荷室の部分は写真のようにフラットになっていて、モビリオスパイクでは2列目シートがある部分のパネルを開けると、下には脱着が可能な収納ボックスが搭載されています。商用車としては重要な荷室スペースですが、ベースが大きなカーゴスペースを持ったモビリオスパイク、そのモビリオスパイクのベースが7人乗りのモビリオと考えれば、この「モビリオスパイク・プロ」は様々な用途に対応できるだけのスペースを備えた商用車であると言えそうです。
なお「モビリオスパイク・プロ」もコンセプトカーながらも非常に現実的なモデルだったので、市販化の予定を聞いてみたところ「今のところは具体的な予定はない」とのことでした。今回の出品で各方面からの声を集めるという目的もあるそうです。

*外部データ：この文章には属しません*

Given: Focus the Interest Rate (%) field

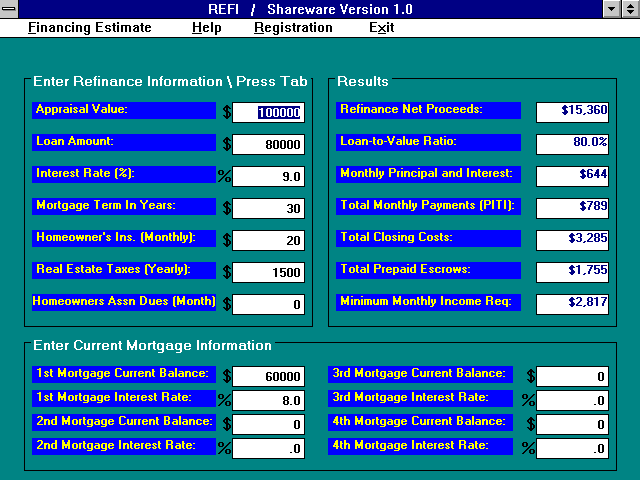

今回展示されている「モビリオスパイク・プロ」はホンダの和光研究所のデザイナーの方がデザインしているそうです。スライドドアにデザインされた地図をよく見てみると、ホンダの本社である東京の青山周辺のものになっていました。ボンネット上とテールウィンドウにはホンダのホームページのURL「http://www.honda.co.jp」の文字が確認できます。

【燃料電池車 FCX】

ステージの右横には今年中にもアメリカと日本での販売が予定されているホンダの燃料電池自動車「FCX」のプロトタイプが展示されています。展示車の「FCX」は左ハンドルのアメリカ仕様となっていますが、国内モデルはハンドルの位置が変わるだけで、ほぼこの展示車のまま登場するそうです。
「FCX」は燃料として水素を貯蔵。現在首都圏での水素が充填できるスタンド(?)は1ヶ所で、来年に5ヶ所程度増設されるそうです。水素が空の状態から満タンにするのに必要な時間は3分程度、航続距離は355kmとなるそうなので、この辺りの数字はガソリン車に近いものがあります。
「FCX」は正面から見るとヘッドライトの辺りがロゴに近い印象を受けますが、横の方からクルマ全体を見てみるとロゴよりも二回りくらい大きなクルマであることがわかります。
発売前のプロトタイプのため、ボディの形状もホイールやタイヤなどもすぐにでも道路を走れそうな形状でしたが、それでも大きなフロントバンパーの左右に開いた開口部や、エアロミラーのようなドアミラーなど特徴的な部品も装備されていました。

【ホンダのその他展示車】

ホンダブースのステージ以外のスペースは市販車コーナーとしてアクティシリーズが6台展示されていました。市販車コーナーにも小さなステージがありそこに展示されていたのが「アクティ・クールシャトル」。軽商用バンとしては世界で初めて助手席に冷凍庫を搭載したモデルでプロトタイプとして参考出品されています(来年夏〜秋頃に発売の予定があるそうです)。
ホンダの方に話を聞いてみると、このモデルは主に宅配便をターゲットとしたクルマで、配達エリアが細分化されその代わり様々な荷物を同じ地域内に配達するという最近の宅配便事情を考慮し、冷凍品も普通の荷物も1台で対応できるように作られているそうです。
冷凍庫はエンジンの動力で駆動されているため(クルマのエアコンが冷える原理と同じです)特別なバッテリーなどは必要なく、またケース自体に断熱効果の高い方式を採用しているため配達の途中にエンジンを停止しても長い時間でなければ庫内の温度を保つことができるそうです。
冷凍ユニットはユニット全体で約60kgと軽量。これだけのコンパクトなサイズですが、宅配便の平均的な冷凍品の量と通常の荷物の量を考えると、冷凍庫は大きすぎるくらいの十分なスペースを持っているそうです。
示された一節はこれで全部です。